Дурнота и паника сменились всеобъемлющей, щемящей тоской.
— Командор, что с вами?
Кампари вскочил и ринулся в ванную, осознав, что плачет, причём навзрыд, захлёбываясь слезами. Помедлив секунду, Пау последовал за ним.
— Командор, я могу сделать хоть что-нибудь?
Кампари очень хотел ответить, но на языке вертелось лишь то, что он устал, соскучился, и страшно хочет домой.
— Ну вот, опять! — воскликнул архитектор. — Либо я пьян, либо стены колеблются и… Господи, командор, сколько вам лет? Я помню, почти двадцать четыре, но я спрашиваю — сколько вам лет на самом деле?
— Не знаю.
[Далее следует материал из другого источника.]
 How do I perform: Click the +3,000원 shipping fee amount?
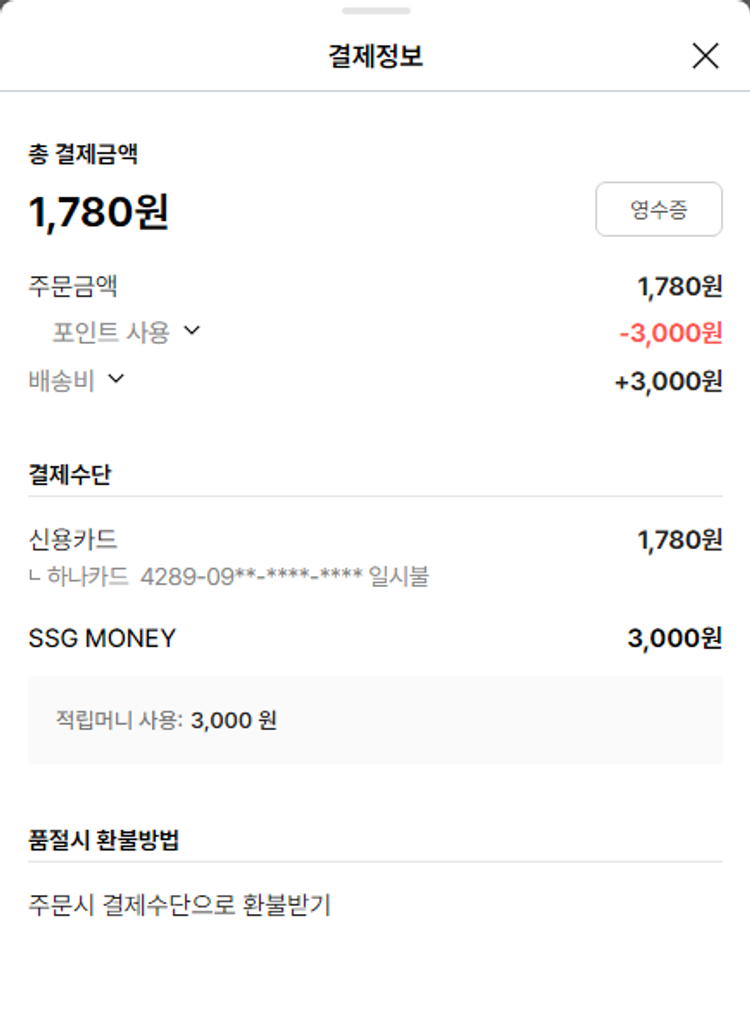pos(668,381)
Я не знаю, Пау.
— Простите, кажется, это называют нервным срывом, — произнёс Кампари, умывшись и переведя дух. — Чем-то вы меня доконали. Прогуляетесь со мной до погреба под пепельной башней? Хмель как рукой сняло.
По внутренним землям монастыря они шли молча — от холода дышать было больно. Разговор возобновился лишь на восточной стене.
— Итак, лечить ударами тока вас начали после громкого признания?
— Нет. Уколы действовали, выскребать ногтями контуры на полу расхотелось. Тогда я ещё не понял, что это конец. Постепенно даже на пятого медика перестал реагировать. Он говорил, я улыбался и кивал. Когда дозу успокоительного урезали до первоначальной, в голове прояснилось, и я решил, что надо выбираться. Вовсю изображал выздоровление и осознание ошибок. Терпел даже «Паулюса». Меня поздравляли с успехами, а потом объявили, что символическим завершением лечебного курса должна стать одна мелочь: уничтожение «этих гнусностей», то есть моих рисунков.
— В очередной раз поражаюсь проницательности Дик. Вы отказались?
— Не совсем. Повторю, я ещё не понял, что с рисованием покончено. Был уверен, что возьмусь за карандаш, как только переступлю порог своей квартиры. Но, хотя мотивы у меня часто повторялись, я никогда не рисовал одно и то же. Приходилось признать, что сожжённое будет утеряно навсегда. Я убеждал себя, что никому, кроме меня, эти картинки не нужны. Да я и сам обращался с ними небрежно: в годы учёбы засовывал в подкладку сумки, где они сминались и рвались, а после переселения в квартиру разбрасывал законченные работы по полу. И всё-таки что-то мешало мне поставить подпись. Я не мог смириться ни с уничтожением, ни с тем, что проведу остаток жизни под надзором медиков. Не мог решиться, не мог выбрать. Увещевания до меня больше не долетали: я видел открывающиеся рты, но не слышал речи. Меня занимала только дилемма в моей голове. Думаю, тогда я действительно потерял рассудок, потому что не помню следующих недель. Позже мне объясняли, что я часами пребывал в неподвижности, с остекленевшим взглядом, потом вскакивал, разговаривал сам с собой, бросался на стены, на медиков, кусался, чесался, раздирал кожу в кровь. Вероятно, всё это правда, потому что следы остались.
Пау засучил рукава и расстегнул три пуговицы на груди. Кампари не к месту заметил, что рубашка ему чудовищно велика. Усреднённые выкройки: Дик тоже жаловалась, что раньше штаны с неё либо падали, либо не прикрывали щиколоток. На смуглой коже неровной сеткой светлели шрамы.
— И вас не иммобилизовали?
— Не сразу. Полагаю, они наблюдали за моим поведением. Может, из научного интереса, может, сомневались: вдруг симулирую?
— Зачем?
— Не знаю. А если бы мне у них понравилось? Но помутнение было неподдельным. Из него-то меня и выводили током.
— Вы можете рассказать об этом?
— По делу я скажу не больше, чем библиотека. Или вы думаете, что электросудорожную терапию вчера придумали?
— Теперь, когда вы произнесли это, до меня дошло, — прикрыл глаза Кампари. — Попадались упоминания. Должен был сообразить, ещё когда вы проговорились на платформе. Но я думал, такие методы остались в добарьерных временах. Ничего себе, «наука далеко шагнула». Теперь хоть ясно, почему никто не имеет права разглашать происходящее в Совете. Скандал же выйдет.